YOUR GOAL: Your answer must be the lines of the entries below, exactly as written, from the first line through the line containing "[Close] (93, 2511)".

Stored data entries
%%
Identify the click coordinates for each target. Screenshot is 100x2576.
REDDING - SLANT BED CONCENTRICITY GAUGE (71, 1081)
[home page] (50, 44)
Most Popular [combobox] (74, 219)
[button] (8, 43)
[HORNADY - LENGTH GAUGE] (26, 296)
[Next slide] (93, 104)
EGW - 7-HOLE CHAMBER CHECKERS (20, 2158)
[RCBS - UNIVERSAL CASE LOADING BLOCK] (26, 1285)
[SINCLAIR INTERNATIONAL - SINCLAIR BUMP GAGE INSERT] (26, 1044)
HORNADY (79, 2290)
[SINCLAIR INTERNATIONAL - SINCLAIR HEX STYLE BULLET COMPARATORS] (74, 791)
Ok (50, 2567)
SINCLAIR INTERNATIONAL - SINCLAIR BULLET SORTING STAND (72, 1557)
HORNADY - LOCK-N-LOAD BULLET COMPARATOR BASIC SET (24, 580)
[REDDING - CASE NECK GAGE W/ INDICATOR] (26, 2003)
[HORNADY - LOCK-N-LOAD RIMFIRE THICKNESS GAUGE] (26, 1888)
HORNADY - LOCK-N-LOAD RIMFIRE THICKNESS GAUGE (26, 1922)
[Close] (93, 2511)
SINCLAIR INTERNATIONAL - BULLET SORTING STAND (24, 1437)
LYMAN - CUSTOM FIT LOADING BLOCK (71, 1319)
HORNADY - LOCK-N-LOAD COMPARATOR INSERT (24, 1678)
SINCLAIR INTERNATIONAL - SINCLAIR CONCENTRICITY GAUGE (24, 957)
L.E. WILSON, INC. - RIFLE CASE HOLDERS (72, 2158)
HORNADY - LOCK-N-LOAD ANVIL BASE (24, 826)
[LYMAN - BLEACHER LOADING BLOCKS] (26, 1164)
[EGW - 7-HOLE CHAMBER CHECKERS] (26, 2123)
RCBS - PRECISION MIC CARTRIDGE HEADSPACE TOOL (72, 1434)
%%
SOLUTION:
Identify the click coordinates for each target. Screenshot is 100x2576.
REDDING - SLANT BED CONCENTRICITY GAUGE (71, 1081)
[home page] (50, 44)
Most Popular [combobox] (74, 219)
[button] (8, 43)
[HORNADY - LENGTH GAUGE] (26, 296)
[Next slide] (93, 104)
EGW - 7-HOLE CHAMBER CHECKERS (20, 2158)
[RCBS - UNIVERSAL CASE LOADING BLOCK] (26, 1285)
[SINCLAIR INTERNATIONAL - SINCLAIR BUMP GAGE INSERT] (26, 1044)
HORNADY (79, 2290)
[SINCLAIR INTERNATIONAL - SINCLAIR HEX STYLE BULLET COMPARATORS] (74, 791)
Ok (50, 2567)
SINCLAIR INTERNATIONAL - SINCLAIR BULLET SORTING STAND (72, 1557)
HORNADY - LOCK-N-LOAD BULLET COMPARATOR BASIC SET (24, 580)
[REDDING - CASE NECK GAGE W/ INDICATOR] (26, 2003)
[HORNADY - LOCK-N-LOAD RIMFIRE THICKNESS GAUGE] (26, 1888)
HORNADY - LOCK-N-LOAD RIMFIRE THICKNESS GAUGE (26, 1922)
[Close] (93, 2511)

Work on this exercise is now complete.